The arguments offered by DFS in an effort to escape a literal application of the statutes are without merit. DFS argues that legislative intent to make General Relief and Medicaid benefits mutually exclusive was shown by 1981 amendments to Mo.Rev.Stat. § 208.151 (1986), entitled “Persons eligible to receive medical assistance,” which governs eligibility for Medicaid. These amendments removed provisions giving General Relief recipients categorical eligibility for Medicaid. However, the amendments neither expressly state or implicitly show a legislative intention to preclude a person who meets the individual qualifications of both programs from receiving the benefits of each.

DFS also argues that the creation, in Mo.Rev.Stat. § 208.162 (1986), of a state funded system of medical assistance separate from Medicaid manifests legislative intent to make the entire General Relief program mutually exclusive of Medicaid. This is not a well reasoned argument. The 1981 amendments to § 208.151 which abolished categorical eligibility for Medicaid created a danger that some individuals who qualified for General Relief could not qualify independently for Medicaid and thus would be without any form of medical assistance.

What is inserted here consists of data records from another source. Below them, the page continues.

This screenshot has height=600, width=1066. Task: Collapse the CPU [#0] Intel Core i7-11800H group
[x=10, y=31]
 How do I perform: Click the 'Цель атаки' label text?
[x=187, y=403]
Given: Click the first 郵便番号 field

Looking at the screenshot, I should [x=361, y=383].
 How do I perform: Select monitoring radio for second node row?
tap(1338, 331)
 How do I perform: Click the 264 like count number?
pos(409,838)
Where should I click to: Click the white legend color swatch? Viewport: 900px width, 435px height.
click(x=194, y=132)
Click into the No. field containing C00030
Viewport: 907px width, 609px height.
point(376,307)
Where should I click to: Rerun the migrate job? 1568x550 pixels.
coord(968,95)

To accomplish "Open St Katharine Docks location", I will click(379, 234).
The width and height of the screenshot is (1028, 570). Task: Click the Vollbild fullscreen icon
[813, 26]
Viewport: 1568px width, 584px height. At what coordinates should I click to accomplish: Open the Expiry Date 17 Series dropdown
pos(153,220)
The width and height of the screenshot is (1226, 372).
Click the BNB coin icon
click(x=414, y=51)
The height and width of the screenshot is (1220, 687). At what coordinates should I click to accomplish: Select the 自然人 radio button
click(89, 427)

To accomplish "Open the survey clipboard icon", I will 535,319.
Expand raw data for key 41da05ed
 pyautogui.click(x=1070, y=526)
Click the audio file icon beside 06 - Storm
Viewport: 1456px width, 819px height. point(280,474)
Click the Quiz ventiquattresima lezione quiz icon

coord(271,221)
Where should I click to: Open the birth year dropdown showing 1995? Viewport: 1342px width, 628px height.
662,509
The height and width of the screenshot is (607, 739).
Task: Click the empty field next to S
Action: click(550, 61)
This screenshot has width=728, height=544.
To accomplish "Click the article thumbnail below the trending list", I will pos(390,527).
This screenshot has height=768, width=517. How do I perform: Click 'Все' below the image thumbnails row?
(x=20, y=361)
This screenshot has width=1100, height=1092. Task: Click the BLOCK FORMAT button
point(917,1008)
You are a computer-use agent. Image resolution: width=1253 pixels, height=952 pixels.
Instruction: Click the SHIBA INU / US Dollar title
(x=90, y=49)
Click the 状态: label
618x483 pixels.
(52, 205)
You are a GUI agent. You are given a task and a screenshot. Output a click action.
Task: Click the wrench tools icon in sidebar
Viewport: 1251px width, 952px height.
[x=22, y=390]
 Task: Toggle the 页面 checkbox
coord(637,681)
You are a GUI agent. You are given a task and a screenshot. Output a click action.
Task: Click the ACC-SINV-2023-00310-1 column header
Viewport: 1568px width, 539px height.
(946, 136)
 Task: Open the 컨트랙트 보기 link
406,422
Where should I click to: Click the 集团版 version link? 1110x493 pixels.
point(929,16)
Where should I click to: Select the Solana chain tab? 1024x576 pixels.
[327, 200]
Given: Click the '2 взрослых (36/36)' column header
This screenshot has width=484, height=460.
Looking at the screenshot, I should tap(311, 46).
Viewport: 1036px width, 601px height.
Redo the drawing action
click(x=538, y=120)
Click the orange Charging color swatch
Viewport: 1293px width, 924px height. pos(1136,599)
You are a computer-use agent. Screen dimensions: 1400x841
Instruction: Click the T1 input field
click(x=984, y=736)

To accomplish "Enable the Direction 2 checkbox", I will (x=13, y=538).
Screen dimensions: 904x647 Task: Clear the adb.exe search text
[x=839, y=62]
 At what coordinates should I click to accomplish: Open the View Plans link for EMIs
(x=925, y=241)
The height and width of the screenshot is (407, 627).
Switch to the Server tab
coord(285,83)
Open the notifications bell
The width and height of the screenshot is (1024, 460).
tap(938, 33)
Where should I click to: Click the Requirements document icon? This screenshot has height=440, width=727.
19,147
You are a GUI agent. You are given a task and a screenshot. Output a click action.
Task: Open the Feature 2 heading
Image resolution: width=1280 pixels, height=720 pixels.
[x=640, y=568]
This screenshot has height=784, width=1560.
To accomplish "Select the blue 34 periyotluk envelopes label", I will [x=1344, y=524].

Section 208.162 seems to be an effort to fill this gap. It requires a substantial leap in logic to conclude that the legislative intent behind § 208.162 was to preclude Medicaid recipients from receiving all General Relief benefits, including cash advances designed to provide sustenance. These cash advances available to Ms. Thomas under Mo.Rev.Stat. § 208.010 (1986), are primarily at stake in this appeal. Medical aid, via either Medicaid or General Relief, is paid directly to the person or entity rendering care, not to the aid recipient. See Mo.Rev.Stat. § 208.151 and § 208.162 (1986). Therefore, redundant payments for medical aid are unlikely. It does not logically follow from the creation of a state funded medical assistance program that the legislature intended to preclude availability of subsistence grants.

In essence, to accept DFS’s construction of the controlling statutes would require us not to interpret existing statutory language, but rather to create ambiguity in otherwise plain, direct language to achieve the result desired by DFS. However, “the courts have no business foraging among the rules of judicial construction to try to-create an ambiguity where none exists.” Wells v. Bryant, 782 S.W.2d 721, 723 (Mo.App.1989); see also In re Estate of Thomas, 743 S.W.2d 74, 76 (Mo. banc 1988). Indeed, courts only look beyond the plain and ordinary meaning of statutory language “when the meaning is ambiguous or would lead to an illogical result defeating the purpose of the statute.” State ex rel. Maryland Heights Fire Protection Dist. v. Campbell, 736 S.W.2d 383, 387 (Mo. banc 1987). To hold that individuals receiving Medicaid are foreclosed from all General Relief benefits is itself illogical and would be counter-productive to the fundamental purpose of the General Relief statute: To “provide such persons with reasonable subsistence compatible with decency and health.” Mo.Rev.Stat. § 208.010 (1986). *290Accordingly, we affirm the judgment which reversed the determination of DFS and order that Ms. Thomas receive the benefits of General Relief to which she is entitled.

All concur.

. Section 208.015 provides in relevant part:

1. The division of family services shall grant general relief benefits to those persons determined to be eligible under this chapter and the applicable rules of the division. The director may adopt such additional require*289ments for eligibility for general relief, not inconsistent with this chapter, which he deems appropriate.

. General Relief shall not be granted to any person:

(1) Who has been approved for federal supplemental security income and was not on the general relief rolls in December, 1973; or
(2) Who is a recipient of:
(a) Aid to families with dependent children benefits;
(b) Aid to the blind benefits;
(c) Blind pension benefits; or
(d) Supplemental aid to the blind benefits.